Emotional suppression can weaken immune defenses. Studies show that long-term stress and emotional suppression can result in:

– **Heightened Vulnerability to Illness**: Those who suppress their emotions may face more frequent colds and infections.
– **Autoimmune Conditions**: Extended suppression can lead to the emergence of autoimmune disorders, where the immune system erroneously attacks the body’s own tissues.

**3. Mental Health Consequences**

The mental health repercussions of emotional suppression are considerable. Individuals may experience:

– **Anxiety and Depression**: Suppressed emotions can result in heightened anxiety and depressive feelings, as unresolved emotions accumulate.
– **Emotional Detachment**: Over time, individuals may find it challenging to experience joy, leading to emotional numbness.

**4. Effect on Relationships**

Emotional suppression can also impact interpersonal relationships. Individuals may encounter:

– **Communication Difficulties**: Inability to articulate feelings can result in misunderstandings and conflicts in relationships.
– **Social Withdrawal**: Suppressing emotions may cause individuals to retreat from social interactions, leading to feelings of loneliness and isolation.

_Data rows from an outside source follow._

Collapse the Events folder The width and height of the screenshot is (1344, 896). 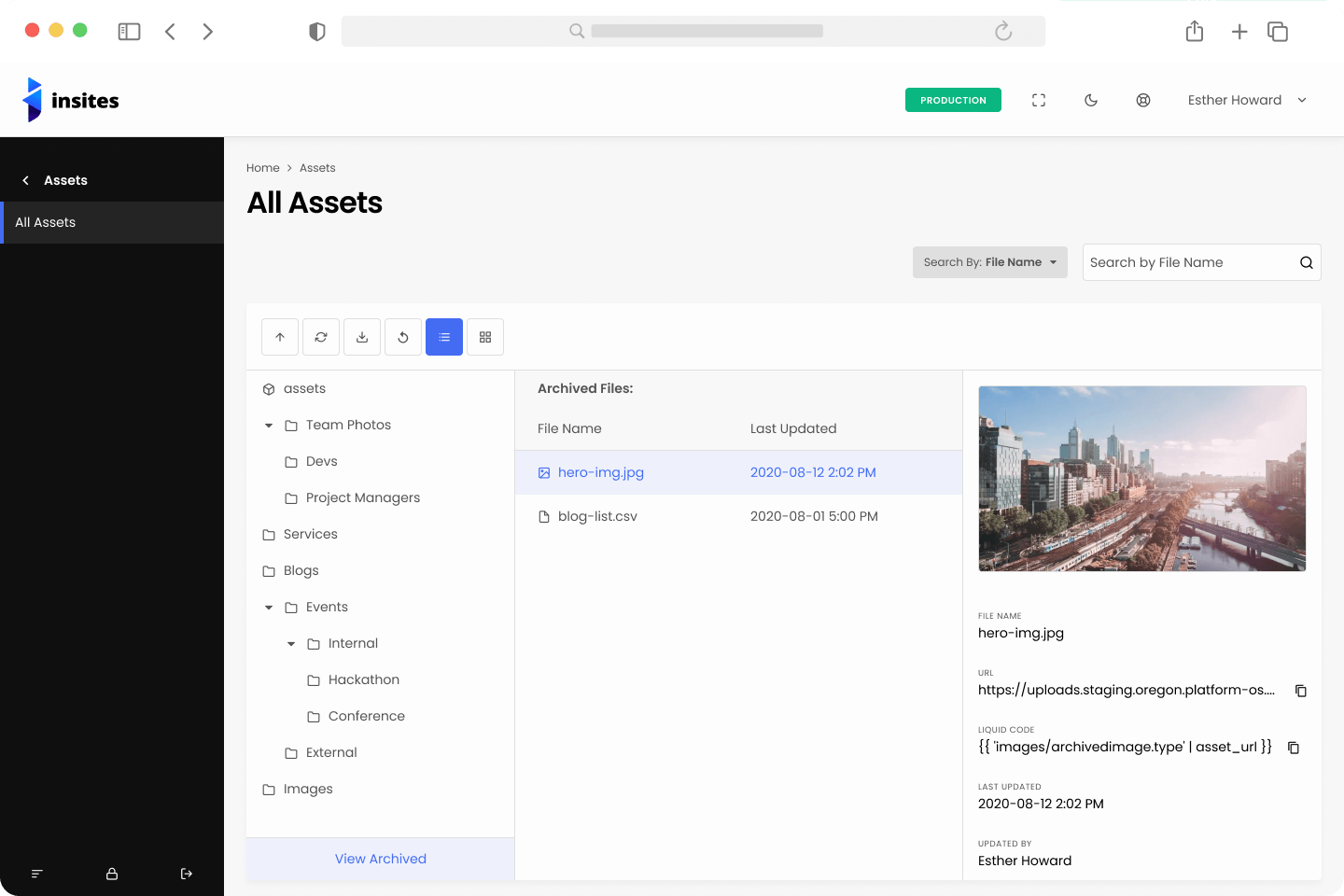(x=269, y=607)
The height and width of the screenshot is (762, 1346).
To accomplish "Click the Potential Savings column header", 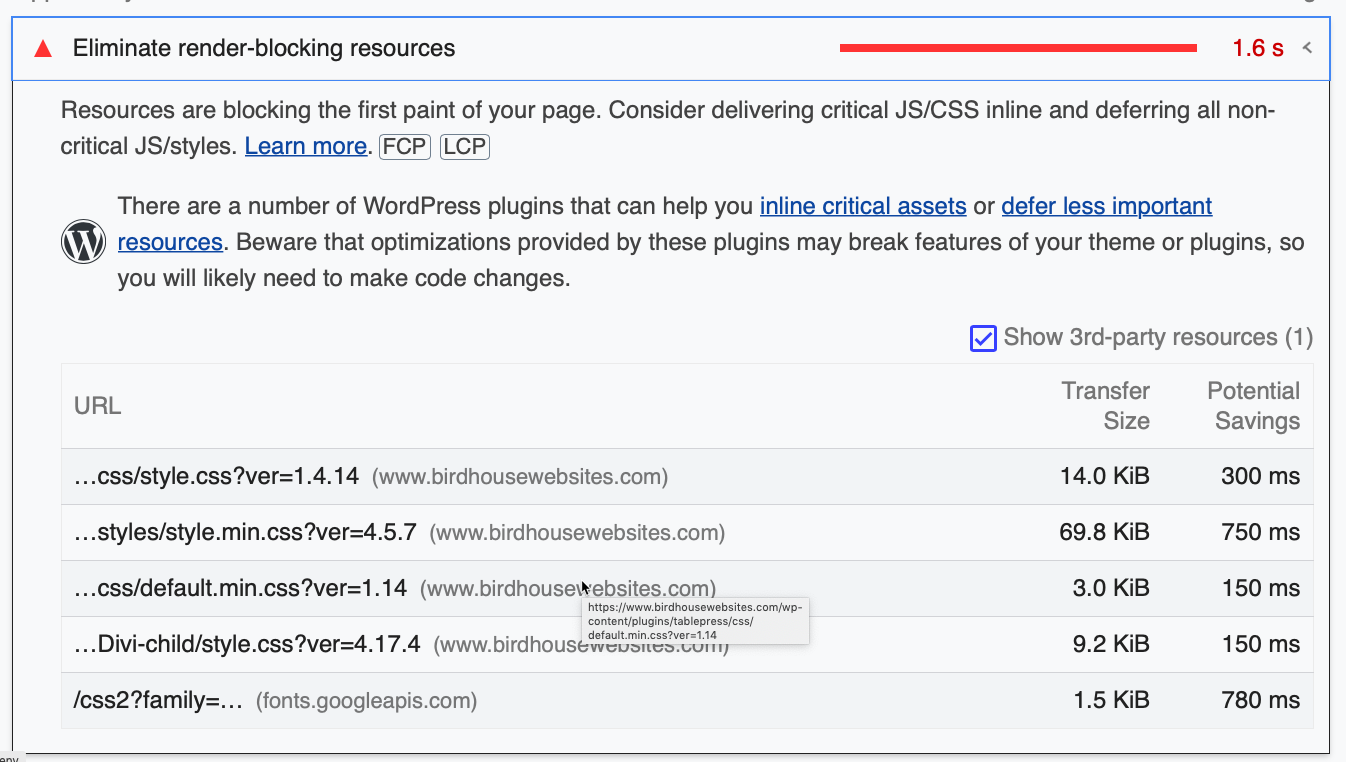I will [1253, 405].
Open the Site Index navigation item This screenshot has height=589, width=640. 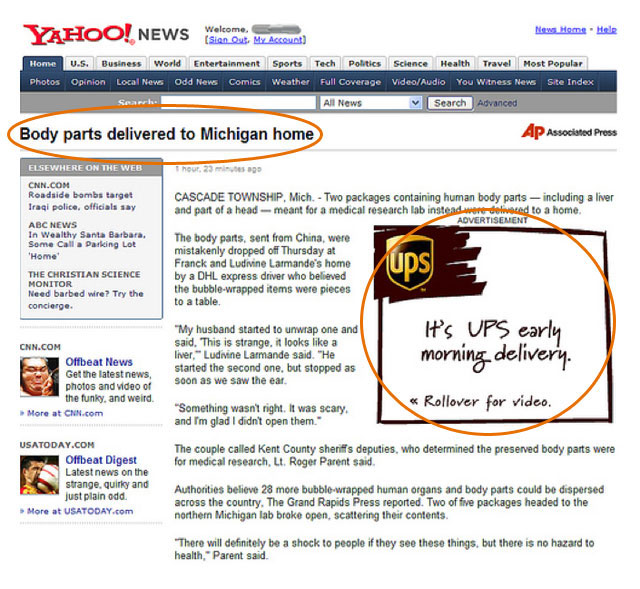[570, 82]
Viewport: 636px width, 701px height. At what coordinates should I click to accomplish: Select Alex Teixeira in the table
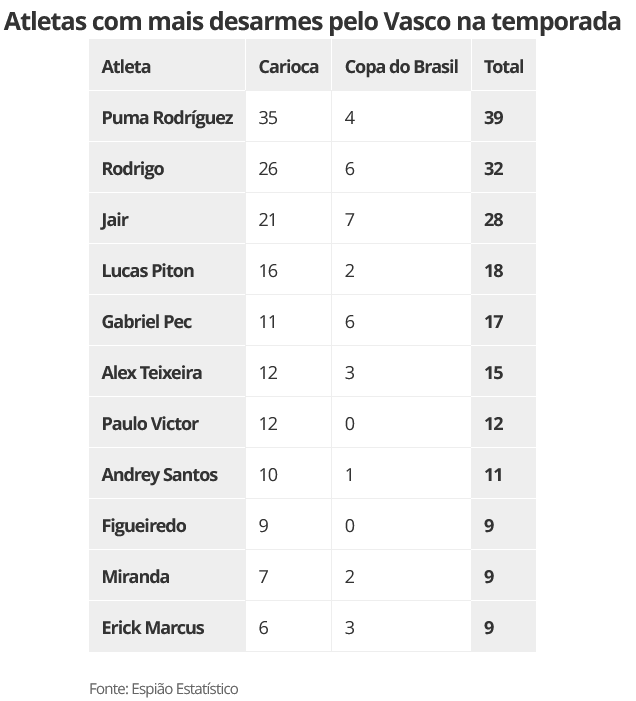(x=152, y=373)
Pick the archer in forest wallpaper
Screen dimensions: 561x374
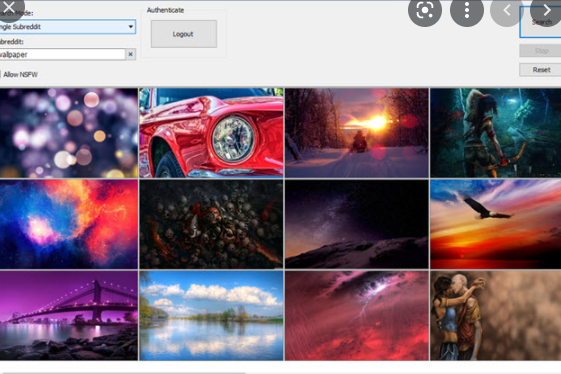coord(496,133)
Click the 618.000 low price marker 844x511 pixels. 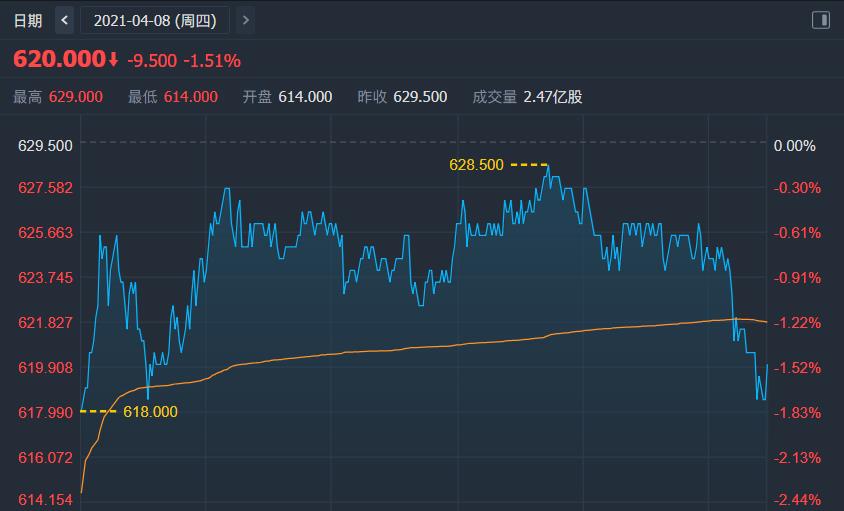pos(150,411)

**5. Long-term Health Risks**

Chronic emotional suppression is associated with several long-term health hazards, including:

– **Cardiovascular Issues**: Prolonged stress and emotional suppression can heighten the risk of heart disease and high blood pressure.
– **Chronic Pain Syndromes**: Conditions like fibromyalgia and chronic fatigue syndrome may worsen due to emotional suppression.

**Conclusion**

While emotional suppression might appear to be an effective short-term coping strategy, its long-term repercussions on the body can be harmful. Recognizing and addressing suppressed emotions through healthy expression, therapy, or support can foster improved physical and mental health. Understanding the value of emotional well-being is essential for maintaining overall health and cultivating meaningful relationships.